This post has more photos than usual, all taken with the trusty orange GM-1. The bridge that crosses the Columbia River is one that I have been traversing since I was a kid and we would come from Seattle to visit my grandmother in Portland. When we were little we nicknamed this “Goofy Grandma’s Bridge,” after her. It still stands and still works, though there is talk of a different one taking its place one day. The town I grew up in, Bellevue, was transformed by the high-tech industry with Microsoft’s campus being just one town over. Now it is a reflective town that I do not recognize anymore, for the most part. Then Robots – Jonah’s South Eugene Robotics Team was in competition this past weekend and below are a few shots from the festivities – and yes, it is festive!

Heading into Washington over the Columbia River on I-5.
My hometown, Bellevue, Washington.
Waiting, queued up to move to the field of competition. Their robot is Tetra (or Chi Chi – I don’t honestly know what name was settled on) and they are number 2521. The bumpers are either blue or red, depending on which “alliance” they are a part of for each round.

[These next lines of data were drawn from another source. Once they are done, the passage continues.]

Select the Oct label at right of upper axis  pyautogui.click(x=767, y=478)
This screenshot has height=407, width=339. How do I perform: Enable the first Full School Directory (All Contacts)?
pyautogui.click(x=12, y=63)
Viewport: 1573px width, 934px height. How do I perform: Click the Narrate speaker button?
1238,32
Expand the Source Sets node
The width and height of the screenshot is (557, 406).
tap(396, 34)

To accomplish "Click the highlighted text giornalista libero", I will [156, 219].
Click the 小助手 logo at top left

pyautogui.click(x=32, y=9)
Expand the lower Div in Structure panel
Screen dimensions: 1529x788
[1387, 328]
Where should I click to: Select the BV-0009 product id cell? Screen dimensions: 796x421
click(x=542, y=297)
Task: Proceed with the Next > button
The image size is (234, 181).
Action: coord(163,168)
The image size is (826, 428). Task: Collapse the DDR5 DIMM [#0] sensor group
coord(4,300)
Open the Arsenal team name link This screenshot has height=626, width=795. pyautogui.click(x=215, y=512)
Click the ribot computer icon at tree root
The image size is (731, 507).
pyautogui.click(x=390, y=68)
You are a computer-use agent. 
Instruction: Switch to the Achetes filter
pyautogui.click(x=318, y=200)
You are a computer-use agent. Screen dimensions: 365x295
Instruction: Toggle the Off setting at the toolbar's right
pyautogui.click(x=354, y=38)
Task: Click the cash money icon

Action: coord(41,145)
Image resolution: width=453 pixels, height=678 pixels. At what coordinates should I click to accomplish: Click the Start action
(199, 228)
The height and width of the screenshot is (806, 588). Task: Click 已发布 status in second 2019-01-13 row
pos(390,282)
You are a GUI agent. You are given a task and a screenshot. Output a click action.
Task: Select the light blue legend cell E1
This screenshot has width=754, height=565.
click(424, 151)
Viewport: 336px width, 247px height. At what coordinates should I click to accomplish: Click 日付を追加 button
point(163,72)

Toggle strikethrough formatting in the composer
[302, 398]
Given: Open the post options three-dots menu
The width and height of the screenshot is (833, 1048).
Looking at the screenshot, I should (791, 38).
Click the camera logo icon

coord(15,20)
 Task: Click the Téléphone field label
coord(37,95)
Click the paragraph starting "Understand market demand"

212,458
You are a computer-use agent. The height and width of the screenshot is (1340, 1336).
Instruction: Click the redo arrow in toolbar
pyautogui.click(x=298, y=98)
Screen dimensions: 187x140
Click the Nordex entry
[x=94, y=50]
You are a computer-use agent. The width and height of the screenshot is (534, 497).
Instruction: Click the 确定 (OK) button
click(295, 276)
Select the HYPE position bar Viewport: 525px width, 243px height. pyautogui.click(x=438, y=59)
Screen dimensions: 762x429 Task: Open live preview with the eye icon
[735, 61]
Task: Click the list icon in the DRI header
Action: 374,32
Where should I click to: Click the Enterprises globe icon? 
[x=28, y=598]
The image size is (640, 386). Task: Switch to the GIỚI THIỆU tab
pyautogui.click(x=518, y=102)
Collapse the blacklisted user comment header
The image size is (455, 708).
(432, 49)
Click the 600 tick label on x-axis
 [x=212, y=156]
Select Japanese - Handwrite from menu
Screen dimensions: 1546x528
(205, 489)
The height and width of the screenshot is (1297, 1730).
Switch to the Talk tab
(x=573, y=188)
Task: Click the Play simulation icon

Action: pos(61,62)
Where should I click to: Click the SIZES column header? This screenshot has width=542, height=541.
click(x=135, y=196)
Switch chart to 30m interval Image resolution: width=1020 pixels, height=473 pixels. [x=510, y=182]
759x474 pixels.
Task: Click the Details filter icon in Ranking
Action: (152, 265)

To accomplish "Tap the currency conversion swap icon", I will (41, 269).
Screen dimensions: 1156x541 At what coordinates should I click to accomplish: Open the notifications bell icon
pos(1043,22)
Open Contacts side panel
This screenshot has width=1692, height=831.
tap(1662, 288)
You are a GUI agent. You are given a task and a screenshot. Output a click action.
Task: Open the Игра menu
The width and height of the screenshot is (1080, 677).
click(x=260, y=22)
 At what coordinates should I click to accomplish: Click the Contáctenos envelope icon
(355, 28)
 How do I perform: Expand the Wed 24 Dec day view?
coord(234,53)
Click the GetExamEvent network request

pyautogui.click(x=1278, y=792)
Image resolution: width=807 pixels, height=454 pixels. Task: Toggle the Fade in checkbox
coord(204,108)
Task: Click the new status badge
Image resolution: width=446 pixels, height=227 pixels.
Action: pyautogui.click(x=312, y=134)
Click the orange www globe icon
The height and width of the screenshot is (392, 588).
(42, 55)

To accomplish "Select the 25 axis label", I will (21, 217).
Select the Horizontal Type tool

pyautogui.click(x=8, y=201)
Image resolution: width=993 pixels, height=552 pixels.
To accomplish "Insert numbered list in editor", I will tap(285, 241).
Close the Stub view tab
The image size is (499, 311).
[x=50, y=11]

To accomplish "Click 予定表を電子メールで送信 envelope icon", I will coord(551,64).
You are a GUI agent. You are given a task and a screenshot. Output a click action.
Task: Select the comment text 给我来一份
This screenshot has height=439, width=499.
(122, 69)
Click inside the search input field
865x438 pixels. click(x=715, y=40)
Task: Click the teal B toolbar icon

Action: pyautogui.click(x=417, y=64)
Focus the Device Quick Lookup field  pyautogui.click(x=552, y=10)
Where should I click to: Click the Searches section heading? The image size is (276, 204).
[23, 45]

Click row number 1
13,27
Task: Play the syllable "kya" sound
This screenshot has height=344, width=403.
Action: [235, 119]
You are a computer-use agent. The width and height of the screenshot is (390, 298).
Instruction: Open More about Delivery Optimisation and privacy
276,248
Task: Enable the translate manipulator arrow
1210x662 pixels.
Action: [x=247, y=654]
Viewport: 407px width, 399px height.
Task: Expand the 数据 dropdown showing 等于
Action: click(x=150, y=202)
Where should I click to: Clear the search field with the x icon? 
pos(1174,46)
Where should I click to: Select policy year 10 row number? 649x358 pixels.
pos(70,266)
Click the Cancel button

In action: there are two drivers (in t-shirts) and a driver coach telling them what to do and where to move the robot. The platform just inside the field of play tilts and points are scored by balancing on this platform at the start and end of the match. Matches last 150 seconds in length.
The robots are balanced, three per platform to hear points for their alliance. Note the costumes, the officials, cameras, etc. It was all streamed live on as it’s the real deal.
This is the field of play at set up. The objective for each robot is to place a traffic cone on a post near the drivers and move the purple cubes to a small area next to the post that holds the traffic cone. There are penalties that can be had and different points are scored for different actions. If all three robots in an alliance balance on the platform near the end of the match, the alliance earns more points. The community around this is really incredible – these kids do this after school and on weekends and come from both Washington and Oregon for this competition. The next one will have more teams and is in ten days in Cheney, Washington. If they do well there and qualify, they might end up at the national competition in Houston, Texas at the end of April, which would be super fun for these young folks.
This is the pit area where they work on the robot between matches. On Tetra, the orange bands are on an arm that articulates in order to pick up the objects. These are some of the SERT team in between matches helping to get ready for the next round. You can see the controller and laptop that is used to move the robot on the field of play. Layers and layers of good things are going on with this and with this team this year.